#### [Word and element location data]
[BEGIN]

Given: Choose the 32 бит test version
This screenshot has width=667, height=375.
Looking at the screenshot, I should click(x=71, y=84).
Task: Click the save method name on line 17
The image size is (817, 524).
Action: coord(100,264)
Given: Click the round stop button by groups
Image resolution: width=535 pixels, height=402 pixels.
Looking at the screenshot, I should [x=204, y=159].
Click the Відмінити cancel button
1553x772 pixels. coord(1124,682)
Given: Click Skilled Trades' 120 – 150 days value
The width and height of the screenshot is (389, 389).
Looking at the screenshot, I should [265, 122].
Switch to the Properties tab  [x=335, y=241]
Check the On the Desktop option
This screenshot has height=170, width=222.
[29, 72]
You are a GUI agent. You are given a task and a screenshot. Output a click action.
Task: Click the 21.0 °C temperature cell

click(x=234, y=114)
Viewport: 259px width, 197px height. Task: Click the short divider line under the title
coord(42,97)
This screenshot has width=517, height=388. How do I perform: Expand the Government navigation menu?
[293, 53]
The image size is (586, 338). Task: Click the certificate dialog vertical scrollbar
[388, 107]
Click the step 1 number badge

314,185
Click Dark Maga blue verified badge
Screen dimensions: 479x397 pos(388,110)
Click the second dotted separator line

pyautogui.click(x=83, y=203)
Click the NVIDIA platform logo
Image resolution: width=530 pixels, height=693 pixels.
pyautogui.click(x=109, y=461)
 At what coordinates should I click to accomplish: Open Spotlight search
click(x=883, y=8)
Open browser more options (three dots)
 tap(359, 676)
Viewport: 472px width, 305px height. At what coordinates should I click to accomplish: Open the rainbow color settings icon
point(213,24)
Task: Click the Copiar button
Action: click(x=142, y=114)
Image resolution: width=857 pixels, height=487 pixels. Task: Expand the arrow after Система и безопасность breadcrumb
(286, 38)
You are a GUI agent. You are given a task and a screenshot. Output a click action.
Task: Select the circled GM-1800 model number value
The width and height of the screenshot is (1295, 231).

[END]

#### [WRITTEN TASK]
Turn the stretch of rows from the line containing "Image resolution: width=857" through the end of the rows into a numbered list, leaving out blank lines.

#### [RESULT FOR THIS EXERCISE]
1. Image resolution: width=857 pixels, height=487 pixels. Task: Expand the arrow after Система и безопасность breadcrumb
2. (286, 38)
3. You are a GUI agent. You are given a task and a screenshot. Output a click action.
4. Task: Select the circled GM-1800 model number value
5. The width and height of the screenshot is (1295, 231).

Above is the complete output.